Yes. One of the scenarios we envisioned was the outbreak of an epidemic. But the crisis we are experiencing goes further than we imagined. It affects not only the company and its customers, but also stations, tenants, suppliers, the whole economy and society all over the world. We hadn’t imagined such a magnitude. We are living in a phase of solidarity throughout the country. For everyone’s health, people are asked to stay at home. Then, there will probably be a phase of solidarity between companies, employees and the state in order to limit job losses and revive the economy. The state itself will not be able to finance all of the collateral damage from the crisis.
We have voted tens of billions of francs in investments for new infrastructure. Isn’t this crisis likely to make this approach obsolete?
During my thirteen years at SBB, we received around 50 billion francs for the operation, maintenance and extension of the network as well as for orders in regional traffic. It gave us a very big responsibility. These investments are still necessary. But the production schedule will undoubtedly be slowed down. I would like to take this opportunity to send a big thank you to our customers. We asked them for a lot of patience: there were many projects, in particular the work on the Léman 2030 program, which makes it possible to make up for the delay perceived in French-speaking Switzerland. I would also like to take this opportunity to congratulate our collaborators in the field, who do an exceptional job, especially in these days of crisis.

__Material provided__:

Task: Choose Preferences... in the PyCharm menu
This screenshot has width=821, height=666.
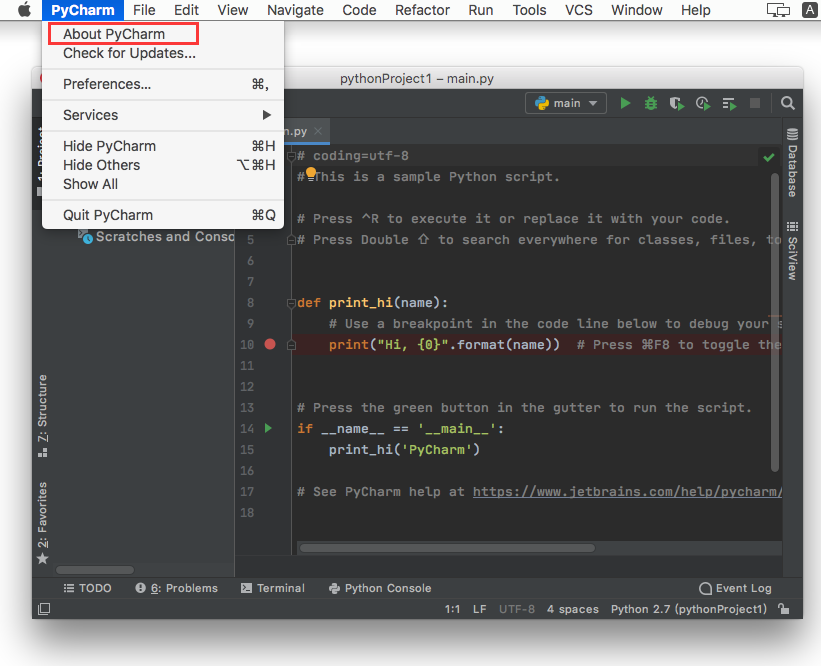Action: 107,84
...
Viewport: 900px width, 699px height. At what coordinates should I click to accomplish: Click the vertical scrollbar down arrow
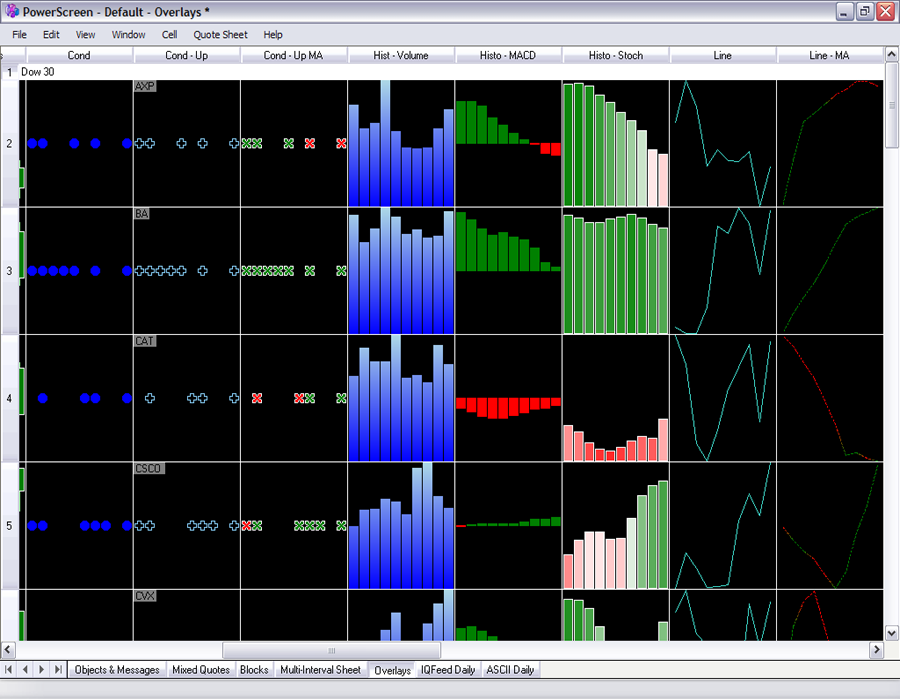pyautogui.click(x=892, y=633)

__Parts of the exercise__:
1 - Reproduce the passage of the SBB interview from "During my thirteen" to "days of crisis.".
2 - List everything that the SBB interview says the crisis affects.

__Answer list__:
1 -
During my thirteen years at SBB, we received around 50 billion francs for the operation, maintenance and extension of the network as well as for orders in regional traffic. It gave us a very big responsibility. These investments are still necessary. But the production schedule will undoubtedly be slowed down. I would like to take this opportunity to send a big thank you to our customers. We asked them for a lot of patience: there were many projects, in particular the work on the Léman 2030 program, which makes it possible to make up for the delay perceived in French-speaking Switzerland. I would also like to take this opportunity to congratulate our collaborators in the field, who do an exceptional job, especially in these days of crisis.

2 -
- The company
- Its customers
- Stations
- Tenants
- Suppliers
- The whole economy
- Society all over the world